ZFIN ID: ZDB-PUB-090324-13
Genetic interaction of PGE2 and Wnt signaling regulates developmental specification of stem cells and regeneration
Goessling, W., North, T.E., Loewer, S., Lord, A.M., Lee, S., Stoick-Cooper, C.L., Weidinger, G., Puder, M., Daley, G.Q., Moon, R.T., and Zon, L.I.
Date: 2009
Source: Cell   136(6): 1136-1147 (Journal)
Registered Authors: Goessling, Wolfram, Lord, Allegra, Moon, Randall T., North, Trista, Weidinger, Gilbert, Zon, Leonard I.
MeSH Terms:
  • Animals
  • Cell Proliferation
  • Cell Survival
  • Dinoprostone/metabolism*
  • Embryonic Development*
  • Embryonic Stem Cells/metabolism
  • Hematopoietic Stem Cells/metabolism*
  • Liver/physiology
  • Mice
  • Regeneration
  • Signal Transduction
  • Wnt Proteins/metabolism*
  • Zebrafish/embryology
  • Zebrafish/metabolism*
  • beta Catenin/metabolism
PubMed: 19303855 Full text @ Cell
Interactions between developmental signaling pathways govern the formation and function of stem cells. Prostaglandin (PG) E2 regulates vertebrate hematopoietic stem cells (HSC).

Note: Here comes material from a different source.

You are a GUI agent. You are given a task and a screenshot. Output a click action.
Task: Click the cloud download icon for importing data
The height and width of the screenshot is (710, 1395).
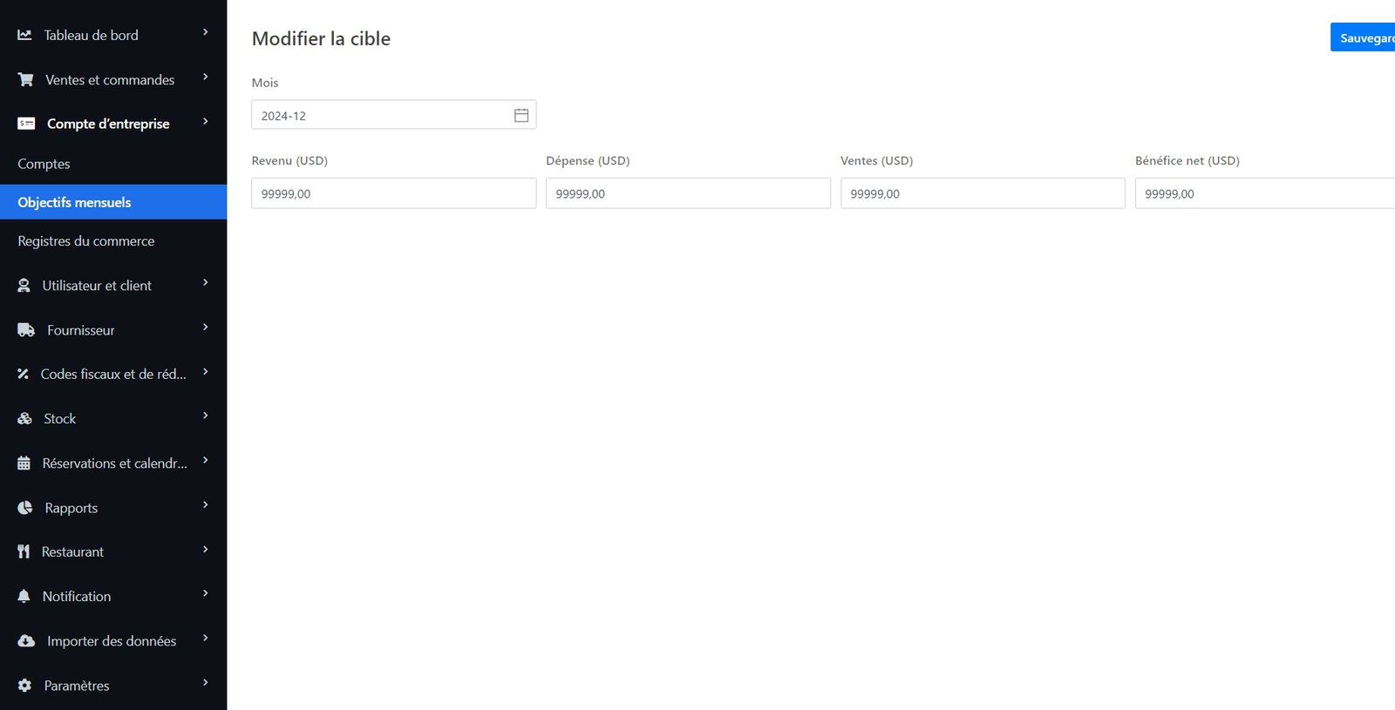(26, 641)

Similarly, the Wnt signaling pathway controls HSC self-renewal and bone marrow repopulation. Here, we show that wnt reporter activity in zebrafish HSCs is responsive to PGE2 modulation, demonstrating a direct interaction in vivo. Inhibition of PGE2 synthesis blocked wnt-induced alterations in HSC formation. PGE2 modified the wnt signaling cascade at the level of beta-catenin degradation through cAMP/PKA-mediated stabilizing phosphorylation events. The PGE2/Wnt interaction regulated murine stem and progenitor populations in vitro in hematopoietic ES cell assays and in vivo following transplantation. The relationship between PGE2 and Wnt was also conserved during regeneration of other organ systems. Our work provides in vivo evidence that Wnt activation in stem cells requires PGE2, and suggests the PGE2/Wnt interaction is a master regulator of vertebrate regeneration and recovery.